-- Records from a dataset --
----

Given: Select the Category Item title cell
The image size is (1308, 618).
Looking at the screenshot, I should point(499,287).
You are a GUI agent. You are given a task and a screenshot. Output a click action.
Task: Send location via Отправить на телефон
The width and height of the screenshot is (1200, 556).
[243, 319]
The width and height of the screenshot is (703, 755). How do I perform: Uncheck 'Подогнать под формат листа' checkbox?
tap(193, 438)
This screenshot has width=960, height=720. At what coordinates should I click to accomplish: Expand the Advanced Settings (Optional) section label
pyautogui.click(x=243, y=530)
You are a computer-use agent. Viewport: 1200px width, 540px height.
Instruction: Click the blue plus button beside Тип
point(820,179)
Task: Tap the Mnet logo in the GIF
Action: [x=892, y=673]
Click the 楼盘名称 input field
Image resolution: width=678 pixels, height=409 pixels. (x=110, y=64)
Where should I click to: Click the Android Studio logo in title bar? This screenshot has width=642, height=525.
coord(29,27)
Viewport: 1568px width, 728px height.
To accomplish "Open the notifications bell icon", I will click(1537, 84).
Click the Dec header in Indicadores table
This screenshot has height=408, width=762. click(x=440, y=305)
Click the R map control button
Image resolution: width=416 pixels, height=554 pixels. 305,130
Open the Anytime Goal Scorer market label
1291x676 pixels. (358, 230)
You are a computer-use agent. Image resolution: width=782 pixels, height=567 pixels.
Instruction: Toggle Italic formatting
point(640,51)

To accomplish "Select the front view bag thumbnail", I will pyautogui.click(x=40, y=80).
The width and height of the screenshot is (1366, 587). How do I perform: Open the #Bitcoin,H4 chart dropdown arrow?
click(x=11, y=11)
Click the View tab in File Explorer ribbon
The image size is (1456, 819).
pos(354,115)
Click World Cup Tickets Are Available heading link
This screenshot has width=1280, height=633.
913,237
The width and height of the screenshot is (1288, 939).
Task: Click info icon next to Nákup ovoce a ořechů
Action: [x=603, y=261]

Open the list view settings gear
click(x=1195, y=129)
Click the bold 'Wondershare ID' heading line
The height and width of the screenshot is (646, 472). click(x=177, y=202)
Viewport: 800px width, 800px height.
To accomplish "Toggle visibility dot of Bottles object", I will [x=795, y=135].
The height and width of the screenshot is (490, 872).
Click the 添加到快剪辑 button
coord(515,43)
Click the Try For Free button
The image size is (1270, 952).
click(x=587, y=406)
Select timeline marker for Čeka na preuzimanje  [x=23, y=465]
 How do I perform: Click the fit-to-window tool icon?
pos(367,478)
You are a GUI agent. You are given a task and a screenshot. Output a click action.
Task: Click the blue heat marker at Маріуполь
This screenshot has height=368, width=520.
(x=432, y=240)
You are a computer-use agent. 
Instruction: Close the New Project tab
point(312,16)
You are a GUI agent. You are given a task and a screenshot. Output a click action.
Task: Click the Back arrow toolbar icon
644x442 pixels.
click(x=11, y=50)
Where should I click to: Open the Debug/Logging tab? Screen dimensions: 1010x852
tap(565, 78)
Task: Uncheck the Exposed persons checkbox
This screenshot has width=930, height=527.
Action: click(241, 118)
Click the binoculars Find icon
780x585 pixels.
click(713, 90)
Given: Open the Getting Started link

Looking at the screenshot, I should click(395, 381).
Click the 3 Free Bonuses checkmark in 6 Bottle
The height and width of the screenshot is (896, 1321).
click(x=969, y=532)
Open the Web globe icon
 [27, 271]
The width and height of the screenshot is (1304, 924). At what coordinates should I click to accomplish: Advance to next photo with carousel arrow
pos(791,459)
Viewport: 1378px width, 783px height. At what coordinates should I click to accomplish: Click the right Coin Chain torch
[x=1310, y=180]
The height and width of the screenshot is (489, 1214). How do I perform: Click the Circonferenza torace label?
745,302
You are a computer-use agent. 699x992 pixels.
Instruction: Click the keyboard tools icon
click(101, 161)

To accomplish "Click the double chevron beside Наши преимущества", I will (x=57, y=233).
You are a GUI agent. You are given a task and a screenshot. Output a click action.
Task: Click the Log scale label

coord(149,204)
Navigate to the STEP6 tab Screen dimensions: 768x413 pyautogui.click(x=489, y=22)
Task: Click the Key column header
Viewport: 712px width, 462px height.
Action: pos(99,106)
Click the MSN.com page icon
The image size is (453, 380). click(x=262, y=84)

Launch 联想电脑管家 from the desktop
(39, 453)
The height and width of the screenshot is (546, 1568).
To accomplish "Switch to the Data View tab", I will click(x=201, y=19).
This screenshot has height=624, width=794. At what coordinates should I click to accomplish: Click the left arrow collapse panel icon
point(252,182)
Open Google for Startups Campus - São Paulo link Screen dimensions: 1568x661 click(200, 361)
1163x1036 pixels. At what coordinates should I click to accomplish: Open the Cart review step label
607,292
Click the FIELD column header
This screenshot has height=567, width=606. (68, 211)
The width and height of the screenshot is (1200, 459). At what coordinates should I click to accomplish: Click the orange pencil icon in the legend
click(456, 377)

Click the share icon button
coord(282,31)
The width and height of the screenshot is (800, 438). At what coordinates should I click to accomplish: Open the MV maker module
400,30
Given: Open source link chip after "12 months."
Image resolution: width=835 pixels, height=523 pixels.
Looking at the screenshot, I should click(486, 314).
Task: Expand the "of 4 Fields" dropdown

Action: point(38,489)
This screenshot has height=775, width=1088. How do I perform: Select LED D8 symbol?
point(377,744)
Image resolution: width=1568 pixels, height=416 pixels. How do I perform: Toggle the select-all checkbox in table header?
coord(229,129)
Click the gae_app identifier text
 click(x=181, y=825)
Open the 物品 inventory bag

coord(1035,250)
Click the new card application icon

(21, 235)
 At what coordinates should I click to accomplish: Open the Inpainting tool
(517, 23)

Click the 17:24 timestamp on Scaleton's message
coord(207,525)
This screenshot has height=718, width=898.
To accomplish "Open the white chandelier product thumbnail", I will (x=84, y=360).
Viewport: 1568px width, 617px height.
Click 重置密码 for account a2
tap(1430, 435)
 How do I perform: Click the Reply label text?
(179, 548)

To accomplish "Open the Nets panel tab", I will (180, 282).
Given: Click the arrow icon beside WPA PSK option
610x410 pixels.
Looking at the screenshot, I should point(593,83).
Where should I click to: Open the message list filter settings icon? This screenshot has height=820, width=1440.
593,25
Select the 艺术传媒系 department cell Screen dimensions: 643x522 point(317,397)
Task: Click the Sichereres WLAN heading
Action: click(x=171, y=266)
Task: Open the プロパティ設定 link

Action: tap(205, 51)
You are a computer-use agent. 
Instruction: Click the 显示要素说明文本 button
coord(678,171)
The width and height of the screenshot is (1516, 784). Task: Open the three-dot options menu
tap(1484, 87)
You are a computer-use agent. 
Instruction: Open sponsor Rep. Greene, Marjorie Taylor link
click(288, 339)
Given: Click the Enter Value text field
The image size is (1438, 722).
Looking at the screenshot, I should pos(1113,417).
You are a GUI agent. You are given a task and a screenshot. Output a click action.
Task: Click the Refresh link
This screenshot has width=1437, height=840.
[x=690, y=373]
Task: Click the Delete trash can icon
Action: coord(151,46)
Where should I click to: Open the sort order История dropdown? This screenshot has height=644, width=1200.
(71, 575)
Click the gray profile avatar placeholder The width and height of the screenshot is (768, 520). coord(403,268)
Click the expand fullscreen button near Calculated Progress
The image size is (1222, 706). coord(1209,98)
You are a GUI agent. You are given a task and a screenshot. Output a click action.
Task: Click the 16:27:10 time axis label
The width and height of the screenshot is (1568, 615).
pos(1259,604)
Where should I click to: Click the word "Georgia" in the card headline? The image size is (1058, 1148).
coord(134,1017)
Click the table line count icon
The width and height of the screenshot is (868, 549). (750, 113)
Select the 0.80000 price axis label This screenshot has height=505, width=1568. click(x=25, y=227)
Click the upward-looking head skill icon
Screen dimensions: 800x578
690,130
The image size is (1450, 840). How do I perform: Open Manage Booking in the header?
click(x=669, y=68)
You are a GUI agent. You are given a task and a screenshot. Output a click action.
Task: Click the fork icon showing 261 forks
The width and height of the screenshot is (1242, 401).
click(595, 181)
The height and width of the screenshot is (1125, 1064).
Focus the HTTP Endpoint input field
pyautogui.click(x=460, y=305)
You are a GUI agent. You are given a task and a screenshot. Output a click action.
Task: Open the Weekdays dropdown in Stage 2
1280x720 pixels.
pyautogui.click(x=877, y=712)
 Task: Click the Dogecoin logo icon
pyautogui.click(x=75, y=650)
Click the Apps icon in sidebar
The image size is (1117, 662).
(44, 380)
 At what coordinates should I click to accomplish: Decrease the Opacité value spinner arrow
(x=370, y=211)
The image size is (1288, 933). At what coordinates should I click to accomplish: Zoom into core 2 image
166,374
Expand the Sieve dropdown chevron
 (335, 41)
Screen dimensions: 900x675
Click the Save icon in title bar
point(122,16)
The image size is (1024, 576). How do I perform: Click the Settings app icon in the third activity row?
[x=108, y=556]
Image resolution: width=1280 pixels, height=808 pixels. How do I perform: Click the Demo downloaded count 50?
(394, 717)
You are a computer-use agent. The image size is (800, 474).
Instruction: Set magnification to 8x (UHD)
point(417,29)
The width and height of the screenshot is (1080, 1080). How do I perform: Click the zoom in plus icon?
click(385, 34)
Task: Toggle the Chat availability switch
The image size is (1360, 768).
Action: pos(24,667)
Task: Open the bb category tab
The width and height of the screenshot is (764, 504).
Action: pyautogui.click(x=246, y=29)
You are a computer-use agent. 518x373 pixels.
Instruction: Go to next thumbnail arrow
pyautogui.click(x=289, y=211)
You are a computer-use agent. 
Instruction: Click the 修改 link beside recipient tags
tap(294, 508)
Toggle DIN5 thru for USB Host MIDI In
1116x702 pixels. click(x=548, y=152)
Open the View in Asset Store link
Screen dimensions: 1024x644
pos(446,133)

----

-- EXERCISE GOAL --
Starting at the line with "The width and height of the screenshot is (764, 504).", copy every line up to and including the last one in the entries above.

-- WRITTEN REPLY --
The width and height of the screenshot is (764, 504).
Action: pyautogui.click(x=246, y=29)
You are a computer-use agent. 518x373 pixels.
Instruction: Go to next thumbnail arrow
pyautogui.click(x=289, y=211)
You are a computer-use agent. 
Instruction: Click the 修改 link beside recipient tags
tap(294, 508)
Toggle DIN5 thru for USB Host MIDI In
1116x702 pixels. click(x=548, y=152)
Open the View in Asset Store link
Screen dimensions: 1024x644
pos(446,133)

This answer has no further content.